For as long as I can remember, zombies have been my favorite movie monsters. I appreciate that, unlike sparkly vampires or 100-foot lizards, zombies are just average people who happen to be dead.
With no real super powers or intelligence to speak of, the only really scary things about zombies are the personal fears that we project onto them. Zombies can represent a fear of death or a fear of conformity; they can even serve as an allegory for societal woes with everything from racism to consumerism.
Perhaps the most frightening thing about the genre is that the protagonist of any good zombie story usually dies in the end, not because he was outsmarted or outgunned, but because of his own, very human flaws. It’s only when a character succumbs to his own fears, jealousies or hubris that the zombies gain the upper hand.
Zombie stories offer a fantastic template to explore the intricacies of what truly makes us human.
My musings this week on the features of a good zombie story don’t come without provocation. This past Sunday was the return of AMC’s popular show “The Walking Dead,” which is about, you guessed it, zombies.
While the show is now halfway through its second season and it might be a little late for me to say this, I simply can’t hold back any longer: this show is perhaps the worst thing to ever happen to the zombie genre.
I understand that there have been some truly awful zombie films, books and other lore that might compete with “The Walking Dead” for the title of Worst Zombie Story Ever, but what sets the AMC series apart is its popularity.
The problem isn’t just that it’s a bad zombie show; the problem is that it’s a popular, bad zombie show. For millions of viewers each week, “The Walking Dead” represents their only exposure to zombie storytelling, and what a disappointing representation it is.
There are a myriad of problems with the show and my head hurts just considering the number of missteps the writers make in any given episode, so let me just give a brief overview. Perhaps the most glaring problem with “The Walking Dead” isn’t simply that the characters are not relatable — they are flat out unlikable.
Their “tragic flaw” seems to be sheer stupidity. Constantly endangering themselves for no good reason, repeatedly embarking on suicide missions that seem utterly pointless and bickering over everyday things (that you’d think you would ignore during the apocalypse) sum up the average day in the life of our band of dim-witted survivors.

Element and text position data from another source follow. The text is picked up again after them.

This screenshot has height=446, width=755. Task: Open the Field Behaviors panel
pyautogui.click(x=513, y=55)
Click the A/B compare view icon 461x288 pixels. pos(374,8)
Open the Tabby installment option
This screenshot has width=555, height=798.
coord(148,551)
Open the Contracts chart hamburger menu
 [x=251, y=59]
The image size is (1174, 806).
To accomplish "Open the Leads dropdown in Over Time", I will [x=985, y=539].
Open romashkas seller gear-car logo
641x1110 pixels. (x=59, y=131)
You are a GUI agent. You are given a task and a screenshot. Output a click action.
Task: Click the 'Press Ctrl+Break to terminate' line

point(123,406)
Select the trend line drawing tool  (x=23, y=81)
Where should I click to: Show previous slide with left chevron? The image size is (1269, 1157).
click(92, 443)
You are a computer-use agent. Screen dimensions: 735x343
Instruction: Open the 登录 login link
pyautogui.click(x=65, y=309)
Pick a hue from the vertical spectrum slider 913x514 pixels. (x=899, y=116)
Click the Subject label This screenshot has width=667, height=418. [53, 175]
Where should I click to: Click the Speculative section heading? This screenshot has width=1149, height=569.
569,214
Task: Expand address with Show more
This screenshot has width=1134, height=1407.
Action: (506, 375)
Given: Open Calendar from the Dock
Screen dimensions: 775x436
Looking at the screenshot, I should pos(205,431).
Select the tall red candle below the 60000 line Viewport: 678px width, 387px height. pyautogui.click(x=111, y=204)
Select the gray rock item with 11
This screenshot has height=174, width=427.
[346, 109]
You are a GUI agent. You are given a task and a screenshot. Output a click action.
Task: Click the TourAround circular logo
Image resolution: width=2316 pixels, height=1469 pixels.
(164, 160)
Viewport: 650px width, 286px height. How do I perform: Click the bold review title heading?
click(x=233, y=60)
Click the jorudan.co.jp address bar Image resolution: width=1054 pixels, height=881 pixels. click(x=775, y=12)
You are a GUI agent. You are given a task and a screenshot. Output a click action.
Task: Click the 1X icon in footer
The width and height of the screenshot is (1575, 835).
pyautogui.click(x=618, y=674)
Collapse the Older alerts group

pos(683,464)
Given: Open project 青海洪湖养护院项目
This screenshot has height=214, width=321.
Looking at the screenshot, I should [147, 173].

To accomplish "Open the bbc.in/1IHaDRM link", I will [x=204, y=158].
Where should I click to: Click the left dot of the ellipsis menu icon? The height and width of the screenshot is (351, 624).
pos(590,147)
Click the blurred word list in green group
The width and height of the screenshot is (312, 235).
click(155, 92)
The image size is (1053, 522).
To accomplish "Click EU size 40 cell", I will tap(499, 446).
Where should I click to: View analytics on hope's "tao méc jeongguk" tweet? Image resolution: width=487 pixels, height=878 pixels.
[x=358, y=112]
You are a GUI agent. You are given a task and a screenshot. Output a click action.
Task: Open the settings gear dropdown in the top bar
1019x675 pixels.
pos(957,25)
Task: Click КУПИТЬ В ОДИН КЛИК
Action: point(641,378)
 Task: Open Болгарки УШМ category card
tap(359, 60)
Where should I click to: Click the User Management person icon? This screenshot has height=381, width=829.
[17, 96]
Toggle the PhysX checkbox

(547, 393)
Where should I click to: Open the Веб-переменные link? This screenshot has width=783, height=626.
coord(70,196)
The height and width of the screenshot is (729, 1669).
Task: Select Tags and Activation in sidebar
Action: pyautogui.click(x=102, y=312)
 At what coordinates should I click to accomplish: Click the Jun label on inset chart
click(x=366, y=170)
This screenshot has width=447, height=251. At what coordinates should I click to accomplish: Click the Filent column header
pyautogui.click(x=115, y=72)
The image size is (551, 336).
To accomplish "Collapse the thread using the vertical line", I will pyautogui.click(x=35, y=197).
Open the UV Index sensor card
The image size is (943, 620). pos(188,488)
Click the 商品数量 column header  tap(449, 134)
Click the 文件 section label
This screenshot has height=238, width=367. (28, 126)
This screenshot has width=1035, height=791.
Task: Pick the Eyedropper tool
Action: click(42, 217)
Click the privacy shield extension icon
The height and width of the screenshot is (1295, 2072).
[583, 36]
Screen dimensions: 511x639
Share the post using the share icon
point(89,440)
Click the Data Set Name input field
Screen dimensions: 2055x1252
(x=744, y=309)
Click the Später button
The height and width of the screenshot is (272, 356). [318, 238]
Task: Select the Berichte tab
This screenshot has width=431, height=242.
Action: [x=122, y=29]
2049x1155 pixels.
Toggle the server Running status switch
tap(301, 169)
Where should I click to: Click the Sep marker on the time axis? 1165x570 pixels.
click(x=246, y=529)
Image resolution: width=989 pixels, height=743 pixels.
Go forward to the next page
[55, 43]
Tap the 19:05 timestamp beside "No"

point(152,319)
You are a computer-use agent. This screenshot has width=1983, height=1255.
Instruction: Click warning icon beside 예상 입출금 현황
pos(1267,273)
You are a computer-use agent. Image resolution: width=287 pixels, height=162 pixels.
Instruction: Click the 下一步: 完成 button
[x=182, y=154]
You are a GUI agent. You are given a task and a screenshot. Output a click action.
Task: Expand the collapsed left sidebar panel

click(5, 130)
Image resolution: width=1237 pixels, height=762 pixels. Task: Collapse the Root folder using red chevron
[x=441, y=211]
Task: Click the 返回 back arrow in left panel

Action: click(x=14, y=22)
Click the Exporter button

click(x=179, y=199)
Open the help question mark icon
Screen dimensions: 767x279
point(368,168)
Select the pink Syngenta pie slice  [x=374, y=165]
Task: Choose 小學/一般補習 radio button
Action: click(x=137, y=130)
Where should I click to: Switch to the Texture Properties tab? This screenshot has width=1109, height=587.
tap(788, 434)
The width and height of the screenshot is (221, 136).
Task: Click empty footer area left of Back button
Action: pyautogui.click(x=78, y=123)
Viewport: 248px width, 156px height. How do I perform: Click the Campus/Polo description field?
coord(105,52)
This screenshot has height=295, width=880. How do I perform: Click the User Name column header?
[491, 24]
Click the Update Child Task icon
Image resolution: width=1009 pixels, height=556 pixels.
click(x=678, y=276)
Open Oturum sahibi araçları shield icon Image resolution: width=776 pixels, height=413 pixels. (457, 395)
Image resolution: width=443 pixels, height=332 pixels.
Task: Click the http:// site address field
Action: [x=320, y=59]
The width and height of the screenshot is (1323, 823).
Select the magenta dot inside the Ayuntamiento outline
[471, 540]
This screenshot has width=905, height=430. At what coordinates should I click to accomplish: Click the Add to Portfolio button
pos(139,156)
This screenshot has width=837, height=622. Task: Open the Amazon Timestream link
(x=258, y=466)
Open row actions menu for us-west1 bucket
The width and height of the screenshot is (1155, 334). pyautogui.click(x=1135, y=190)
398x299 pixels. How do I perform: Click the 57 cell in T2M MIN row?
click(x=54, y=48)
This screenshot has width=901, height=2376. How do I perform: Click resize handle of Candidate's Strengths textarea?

Meanwhile, entire episodes elapse without a single zombie appearance, filling the time instead with the characters arguing in monotonous voices about rather dull topics. Worst of all, these arguments don’t read like a script written for the award-winning AMC channel, host of shows like “Mad Men” and “Breaking Bad.” They sound like something you would read on a middle-schooler’s Facebook wall.
I could go on all day expressing my disappointment in the squandered opportunity of having a weekly zombie drama, but instead I’ll just say this: I can accept that the characters are stupid and unlikable, that the writing is abysmal and that the story lines are incredibly boring. I can ignore the numerous sub-plots that the writers seem to have forgotten about entirely and the tangled, yet uncompelling love stories that are forced into the plot.
But I draw the line at having entire episodes without a single exploding zombie head. That’s just not right.